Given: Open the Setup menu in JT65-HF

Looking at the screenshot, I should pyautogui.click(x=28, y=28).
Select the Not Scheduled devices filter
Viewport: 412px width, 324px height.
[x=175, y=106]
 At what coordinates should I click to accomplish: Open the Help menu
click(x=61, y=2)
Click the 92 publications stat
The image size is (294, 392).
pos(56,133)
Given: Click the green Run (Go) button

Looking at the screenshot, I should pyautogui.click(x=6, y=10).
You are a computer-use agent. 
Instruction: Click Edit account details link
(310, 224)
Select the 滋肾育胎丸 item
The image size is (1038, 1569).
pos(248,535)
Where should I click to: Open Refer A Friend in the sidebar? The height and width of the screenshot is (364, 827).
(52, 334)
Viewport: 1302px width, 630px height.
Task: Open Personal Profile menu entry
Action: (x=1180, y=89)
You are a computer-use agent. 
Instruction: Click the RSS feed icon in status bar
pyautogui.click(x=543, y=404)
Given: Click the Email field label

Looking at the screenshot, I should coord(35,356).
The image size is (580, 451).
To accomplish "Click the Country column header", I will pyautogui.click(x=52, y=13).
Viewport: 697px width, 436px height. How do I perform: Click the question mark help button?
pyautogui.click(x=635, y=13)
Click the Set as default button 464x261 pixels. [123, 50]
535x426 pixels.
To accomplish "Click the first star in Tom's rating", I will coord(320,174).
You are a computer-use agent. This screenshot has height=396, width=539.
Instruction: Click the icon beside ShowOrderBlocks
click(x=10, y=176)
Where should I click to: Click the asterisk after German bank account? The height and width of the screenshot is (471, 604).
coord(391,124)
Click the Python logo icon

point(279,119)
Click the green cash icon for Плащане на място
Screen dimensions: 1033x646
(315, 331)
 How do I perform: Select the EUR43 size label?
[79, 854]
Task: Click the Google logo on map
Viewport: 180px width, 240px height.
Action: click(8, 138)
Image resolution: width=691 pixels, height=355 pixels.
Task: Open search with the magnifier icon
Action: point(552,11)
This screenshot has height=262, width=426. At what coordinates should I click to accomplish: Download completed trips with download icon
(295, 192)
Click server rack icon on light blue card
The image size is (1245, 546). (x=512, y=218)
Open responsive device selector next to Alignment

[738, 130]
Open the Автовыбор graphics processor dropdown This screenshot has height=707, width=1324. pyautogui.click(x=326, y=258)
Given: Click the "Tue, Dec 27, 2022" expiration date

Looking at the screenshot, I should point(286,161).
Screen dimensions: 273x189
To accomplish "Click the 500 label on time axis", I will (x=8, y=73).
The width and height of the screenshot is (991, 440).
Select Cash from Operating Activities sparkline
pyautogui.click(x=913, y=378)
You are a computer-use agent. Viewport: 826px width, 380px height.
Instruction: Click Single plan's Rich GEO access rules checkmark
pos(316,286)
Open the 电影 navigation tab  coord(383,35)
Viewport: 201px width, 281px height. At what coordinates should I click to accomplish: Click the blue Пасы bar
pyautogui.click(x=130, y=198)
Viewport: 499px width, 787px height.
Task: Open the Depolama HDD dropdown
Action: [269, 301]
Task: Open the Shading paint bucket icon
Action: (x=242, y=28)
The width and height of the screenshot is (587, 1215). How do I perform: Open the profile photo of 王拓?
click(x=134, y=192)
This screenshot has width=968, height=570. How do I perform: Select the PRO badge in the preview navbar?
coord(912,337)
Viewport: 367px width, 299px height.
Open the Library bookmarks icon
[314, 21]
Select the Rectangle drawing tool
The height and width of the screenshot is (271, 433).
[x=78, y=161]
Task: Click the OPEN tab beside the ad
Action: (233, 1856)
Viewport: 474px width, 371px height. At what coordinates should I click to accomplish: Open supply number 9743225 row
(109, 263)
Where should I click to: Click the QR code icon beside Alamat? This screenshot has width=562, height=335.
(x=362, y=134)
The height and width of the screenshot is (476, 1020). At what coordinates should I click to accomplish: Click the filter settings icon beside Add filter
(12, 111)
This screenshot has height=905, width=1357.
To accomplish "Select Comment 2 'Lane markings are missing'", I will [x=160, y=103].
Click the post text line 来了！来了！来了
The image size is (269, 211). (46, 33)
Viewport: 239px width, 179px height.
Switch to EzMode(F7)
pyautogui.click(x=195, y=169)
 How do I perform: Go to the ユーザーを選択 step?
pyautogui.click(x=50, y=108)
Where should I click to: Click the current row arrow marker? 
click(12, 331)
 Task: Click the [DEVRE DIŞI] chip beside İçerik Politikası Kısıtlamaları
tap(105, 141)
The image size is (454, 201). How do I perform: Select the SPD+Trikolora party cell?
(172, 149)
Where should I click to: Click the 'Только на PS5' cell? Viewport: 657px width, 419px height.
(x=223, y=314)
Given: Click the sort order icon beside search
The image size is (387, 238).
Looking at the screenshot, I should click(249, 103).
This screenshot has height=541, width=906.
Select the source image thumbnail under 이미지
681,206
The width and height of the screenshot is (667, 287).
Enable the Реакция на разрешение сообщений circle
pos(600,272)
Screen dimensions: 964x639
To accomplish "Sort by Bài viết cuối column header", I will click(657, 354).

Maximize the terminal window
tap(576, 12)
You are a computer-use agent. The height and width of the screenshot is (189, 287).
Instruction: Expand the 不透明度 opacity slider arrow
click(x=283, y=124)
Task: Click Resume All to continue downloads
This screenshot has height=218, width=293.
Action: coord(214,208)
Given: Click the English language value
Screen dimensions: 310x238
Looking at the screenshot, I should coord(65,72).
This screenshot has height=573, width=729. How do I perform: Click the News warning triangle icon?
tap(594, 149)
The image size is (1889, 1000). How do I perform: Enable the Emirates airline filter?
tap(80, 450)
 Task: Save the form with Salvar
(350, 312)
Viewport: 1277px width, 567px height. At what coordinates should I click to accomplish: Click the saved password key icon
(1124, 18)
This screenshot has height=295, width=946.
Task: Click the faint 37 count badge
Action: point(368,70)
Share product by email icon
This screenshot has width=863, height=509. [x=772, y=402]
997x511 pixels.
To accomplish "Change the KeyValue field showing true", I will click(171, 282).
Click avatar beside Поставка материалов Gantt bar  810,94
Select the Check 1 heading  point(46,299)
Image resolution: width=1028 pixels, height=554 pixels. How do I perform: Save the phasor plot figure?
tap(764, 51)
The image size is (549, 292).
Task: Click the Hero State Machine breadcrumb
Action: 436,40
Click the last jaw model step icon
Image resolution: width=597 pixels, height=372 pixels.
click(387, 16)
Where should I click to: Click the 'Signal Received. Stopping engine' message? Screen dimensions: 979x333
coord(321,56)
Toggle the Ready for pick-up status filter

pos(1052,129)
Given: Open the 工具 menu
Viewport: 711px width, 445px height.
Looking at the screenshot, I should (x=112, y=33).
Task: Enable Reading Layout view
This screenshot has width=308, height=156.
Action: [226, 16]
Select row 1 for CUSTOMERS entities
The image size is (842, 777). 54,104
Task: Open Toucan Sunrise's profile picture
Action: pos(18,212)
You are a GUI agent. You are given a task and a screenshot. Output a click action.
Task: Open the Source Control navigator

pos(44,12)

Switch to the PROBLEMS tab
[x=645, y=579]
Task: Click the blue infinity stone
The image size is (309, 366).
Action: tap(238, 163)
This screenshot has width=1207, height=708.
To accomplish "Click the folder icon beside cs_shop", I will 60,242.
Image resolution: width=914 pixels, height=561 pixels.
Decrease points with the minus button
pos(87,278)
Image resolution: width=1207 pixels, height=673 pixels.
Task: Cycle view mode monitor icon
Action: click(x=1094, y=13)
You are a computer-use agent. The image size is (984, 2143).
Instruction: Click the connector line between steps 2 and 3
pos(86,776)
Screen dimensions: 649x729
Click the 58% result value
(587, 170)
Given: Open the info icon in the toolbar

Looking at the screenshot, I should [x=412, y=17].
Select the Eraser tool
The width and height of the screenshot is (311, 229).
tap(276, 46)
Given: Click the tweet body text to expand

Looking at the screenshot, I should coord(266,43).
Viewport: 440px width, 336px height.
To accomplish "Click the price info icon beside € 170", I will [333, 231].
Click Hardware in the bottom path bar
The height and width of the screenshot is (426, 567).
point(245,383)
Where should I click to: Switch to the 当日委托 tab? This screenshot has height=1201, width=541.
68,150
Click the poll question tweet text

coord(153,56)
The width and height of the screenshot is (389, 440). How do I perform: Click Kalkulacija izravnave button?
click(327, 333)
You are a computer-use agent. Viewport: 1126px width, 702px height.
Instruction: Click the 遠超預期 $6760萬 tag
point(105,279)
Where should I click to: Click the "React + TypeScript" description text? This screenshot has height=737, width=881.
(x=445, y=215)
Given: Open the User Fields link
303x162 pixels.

####

* **Work to be completed**: Whenever the word "agent" shows up in a line above, copy that line.

* **Solution to the exercise**:
You are a computer-use agent. 
You are a computer-use agent. 
You are a computer-use agent. This screenshot has height=396, width=539.
You are a computer-use agent. Viewport: 826px width, 380px height.
You are a computer-use agent. The height and width of the screenshot is (189, 287).
You are a GUI agent. You are given a task and a screenshot. Output a click action.
You are a computer-use agent. The image size is (984, 2143).
You are a computer-use agent. Viewport: 1126px width, 702px height.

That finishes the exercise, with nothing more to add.